The subjects I teach are wide ranging and include basic microeconomics and macroeconomics, labour economics financial institutions and markets and the economic and social environment of business. In each, I have adopted the position that I want students to be intelligent consumers of media items. That is, my goal is to encourage students to become capable of interpreting media commentary related to the subject that they are studying. Being able to do so opens up a range of possibilities in their private and business lives because they are better positioned to at least try to understand what is going on around them. They still need to have a thorough understanding of the subject matter and they still have to think. But, in addition, the approach incorporates the real world readily with what they are learning and stresses the fact that they need to be capable of sensibly discussing what they read or hear in relation to what they are currently studying.

Using media to build critical thinking

To achieve this, all assessment tasks are centred on media articles. Often this means that students have to identify a media article (or series of media articles on a given topic) and interpret and evaluate the article in the context of the theory they have been learning. This will commonly involve critical thinking rather than the repetition of learning from the text or learning materials provided. For business students, learning in a subject should always include more than the basic subject matter. They need to be able to apply, in a variety of circumstances, what they learn, to take a stand and to defend their position.

What are the benefits?

The approach has a number of benefits:

  • Students are kept up to date with the ‘facts’ related to their area of study much more readily than if sole reliance was placed on a textbook (which quickly dates);
  • They can more readily identify common mistakes and misunderstandings in media articles;
  • They can also recognise bias as opposed to argument and learn to accept argument rather than their own biases;
  • They can come to understand that, on some issues, there is more than one approach or view that is valid and that often a number of different factors need to be taken into account;
  • Perhaps most importantly they can see how theory can be usefully applied in practice to resolve issues, to defend their position or to identify the flaws in the position of others; and
  • They can become more independent rather than accepting all that they read and hear uncritically.
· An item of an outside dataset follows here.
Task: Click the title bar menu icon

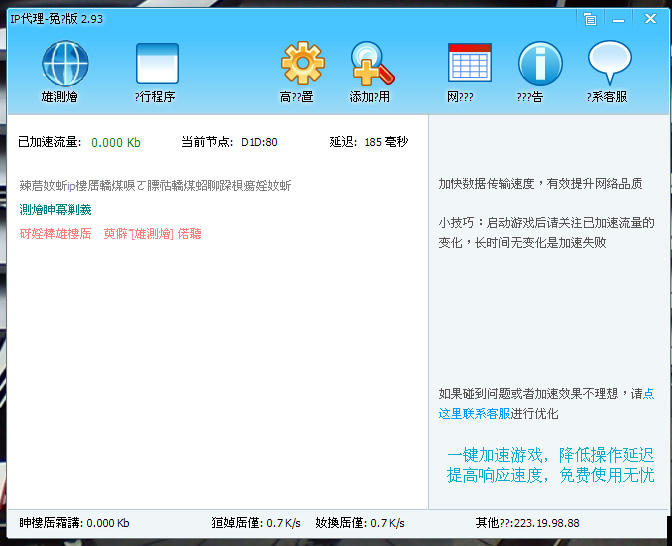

While the approach places less emphasis on the technical approach to many of the subjects I teach, the subject remains intellectually demanding and stimulating for students. By working through real world examples drawn from the media, the conceptual understanding of the students is enhanced (especially when they choose articles on topics they have a personal interest in) and the lessons being presented are more readily learned because the student has had to think about their application – often in a variety of contexts.